There’s a 23-part application to creating a private cemetery. It starts with a filing fee of $400 and moves on to creating a corporation, filing articles of incorporation, getting a permit to sell and issue securities and an application to the county planning permission for a cemetery use permit.
From there it gets more deeply financial. She has to form an endowment trust. A majority of the board of directors has to sign a statement that includes designating a cemetery manager, as well as a statement demonstrating the fitness of everyone from the corporate directors to the cemetery manager to engage in the cemetery business. There are six or seven other complicated steps to take, but there, at the very end of the list, comes the big money bomb.
Worth has to deposit $35,000 into an endowment care fund as required by state Health and Safety Code, and she has to take out a $50,000 bond, also required by the state Health and Safety Code, as coverage for endowment trustees.
Then she would have to wait. Once all the documents are submitted and approved, a field representative from the state’s Cemetery and Funeral Bureau would have to inspect her property and sign off before she could get a certificate of authority to open her own cemetery.
“My commitment is challenging corporate personhood and abolishing corporate personhood. That’s been my whole thing… well, except for a few other things,” she says. “But I wish to fertilize my own lawn.
“If someone can say to me, ‘This is the reason you can’t,’ and it makes sense, then I would understand,” Worth says. “But this is bullshit.”
~::~ ~::~
Worth keeps a list of the officials she’s called. Every member of the county Board of Supervisors is on there, and so are staff at the county health and planning departments. Carmel Mayor Jason Burnett is on there, and so are a handful of other local mayors. (She’s trying to figure out where the county mayor’s group is holding its next monthly luncheon so she can go there and lobby them.)
Nobody’s quite sure what to do. Of the supes, only Dave Potter’s office has returned her calls.
“It’s a very long and expensive process to complete,” says Bryan Flores, one of Potter’s assistants. “She needs an answer as to how to develop the process.”

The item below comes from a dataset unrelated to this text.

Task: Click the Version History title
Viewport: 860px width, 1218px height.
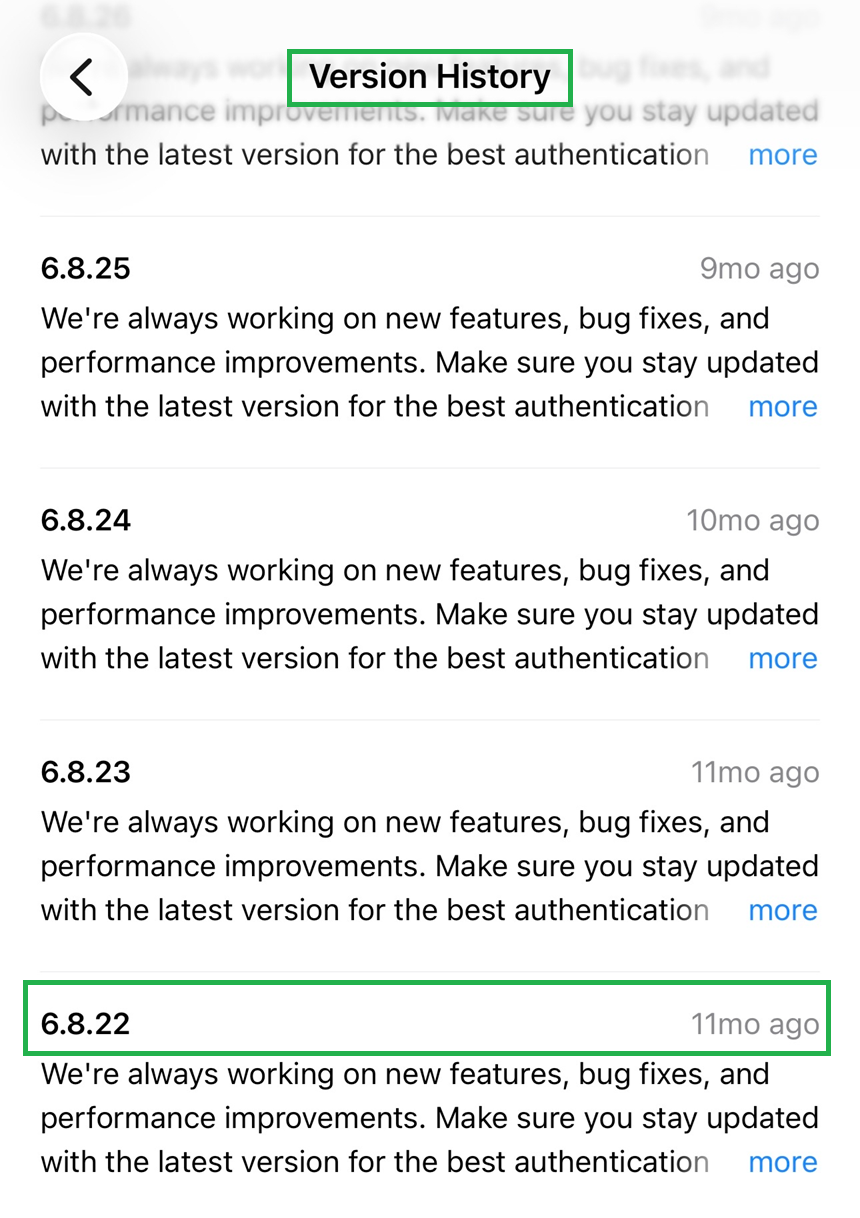Action: click(x=430, y=77)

County Planning Director Mike Novo says he’s never had a situation quite like Worth’s. And while he says Planning Department and Health Department staff are trying to get her the best information they can so she can go through the process, Novo’s not sure she should.
“I wouldn’t advocate for her to go through this kind of bureaucratic process just for a single burial,” he says. “She would have to go through a use permit process – that’s $9,200, although we can negotiate a smaller fee – and we could do it fairly quickly for something this small, but even then it would take a few months.
“But it doesn’t look like there’s an easier path,” Novo says, “other than a religious exemption.”
A religious exemption is the toughest of three existing exemptions to get – the other two involve having cemetery rights grandfathered in – and it’s outlined in an arcane provision of the state tax code. In short, Worth would have to deed her property to a church, and that church would have to use the property exclusively for religious worship services. (In other words, it couldn’t serve as a church-owned residence for, say, a pastor or other religious staff.)
But Worth already has a potential buyer for her house in mind; a woman she met through friends whom Worth says understands and agrees with her yard-burial desires. It doesn’t seem to skeeve out her neighbors, either. One of them comes by to drop off some tomatoes; Worth tells him what she’s talking about and asks his opinion.
“It’s your property, Darby, you can do what you want with it,” he says.
If it comes to it, and Worth dies without the situation resolved to her satisfaction, she has a provision in her will: She will be cremated. It’s not her first choice, she says, because she doesn’t want to be responsible for screwing up the ozone layer any more than it is.
“Government bureaucracy is enough to dehumanize anyone. Let’s use the word dehumanize as much as possible,” she says. “It’s the red tape that strangles and dehumanizes, and we seem to be strangling on red tape.
“It’s beginning to take the humor out of this.”